Uma ética que era muito mais uma estética sexual, isto é, uma erótica, entendida
como sendo a arte refletida do amor e, singularmente do amor pelos rapazes. E
em que consistia essa erótica? Segundo ainda Foucault, quatro características a
determinam:
 A dissimetria das idades: Sempre um mais jovem (que ainda não
ganhou a maturidade política) com um mais velho (que já atingiu a
maioridade política), estabelecendo-se entre ambos papéis sexuais muito
bem definidos. O jovem, o erômeno (amado) será sempre passivo com
relação ao mais velho, o erasta (o amante).
 A arte de cortejar: Oferecer presentes, prestar auxílios, inclusive,
pedagógico.
 A liberdade: Marca uma distinção fundamental em relação ao
casamento; o jovem é livre para aceitar ou não ser cortejado.
 A temporalidade: O tempo de duração do amor. A navalha que cortava
os primeiros fios de barba do jovem grego, que marcava a passagem da
adolescência para a vida adulta, era a mesma que cortava os fios do
amor. Era preciso estar preparado para essa separação. O amor deveria
transformar-se em amizade, eros em filia.

Em suma, a erótica grega era uma arte de amar, visava demarcar os limites entre
o bom e o mau amor, o que convém e o que não convém fazer para obter o
consentimento do amado. Uma arte da conquista, portanto. E que não separa
sexo de amor, a atração pelo belo corpo. E aqui começa a diferença entre a erótica
grega e a erótica platônica. Ou melhor, a subversão da erótica grega proposta por
Platão, pela boca de Sócrates, e que irá influenciar, sobremaneira, a concepção
cristã de amor e de toda essa dicotomia de sexo x amor que virá depois.

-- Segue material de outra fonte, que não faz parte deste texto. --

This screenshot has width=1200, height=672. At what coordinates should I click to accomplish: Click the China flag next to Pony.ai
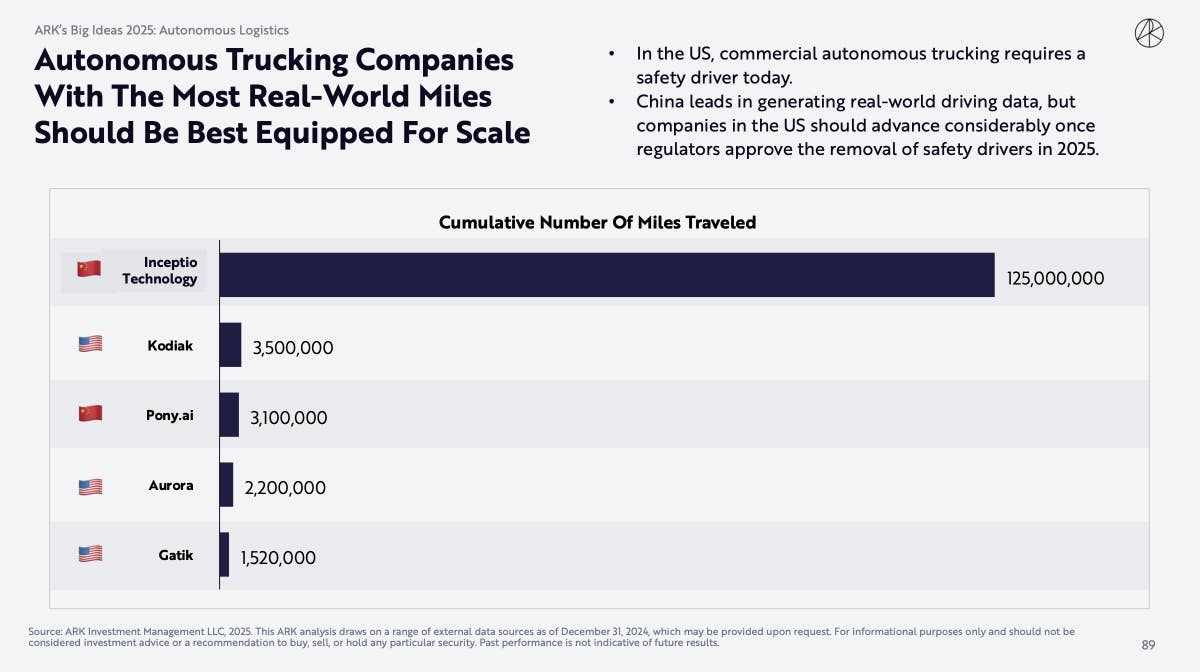coord(90,413)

Segundo ainda Foucault, a erótica platônica opera quatro deslocamentos em


relação à erótica grega. São eles:
 O ontológico: Faz-se necessário definir o que é o amor. Para os gregos,
era óbvio que o amor era um deus; para Platão, nem tanto, no máximo era
um intermediário entre os homens e os deuses.
 O objeto do amor: A verdade e não mais o belo corpo; portanto, algo
mais espiritual do que concreto.
 A simetria amorosa: Nada de ativo e passivo, ambos são sujeitos do
amor, amante-amado, amado-amante.
 A relação mestre-discípulo, amante-amado: O mestre, o amante,
por ser mais velho, orienta o discípulo, o amado, na busca amorosa da
verdade.

Daí para a concepção cristã foi só um passo. E o sexo e o amor começaram a ser
percebidos como coisas bastante distintas. Quem pratica o sexo pelo sexo, é
alguém desprovido de amor? Como se traçaria uma cartografia amorosa dos(as)
chamados(as) profissionais do sexo? Prostitutos(as) não amam? O beijo na boca
seria impossível? Eis aí um tema interessante para pesquisa.

É claro que não devemos deixar de lado outros aspectos também importantes no
que diz respeito à prostituição: a relação com o cafetão/cafetina, com a polícia, a
exploração sexual, inclusive, infantil. No entanto, acreditamos que um trabalho
que dê conta da afetividade dos(as) chamados(as) profissionais do sexo, poderá
contribuir e muito para a redução do estigma social que recai sobre essas pessoas,
possibilitando-nos a pensar também esses outros aspectos acima mencionados.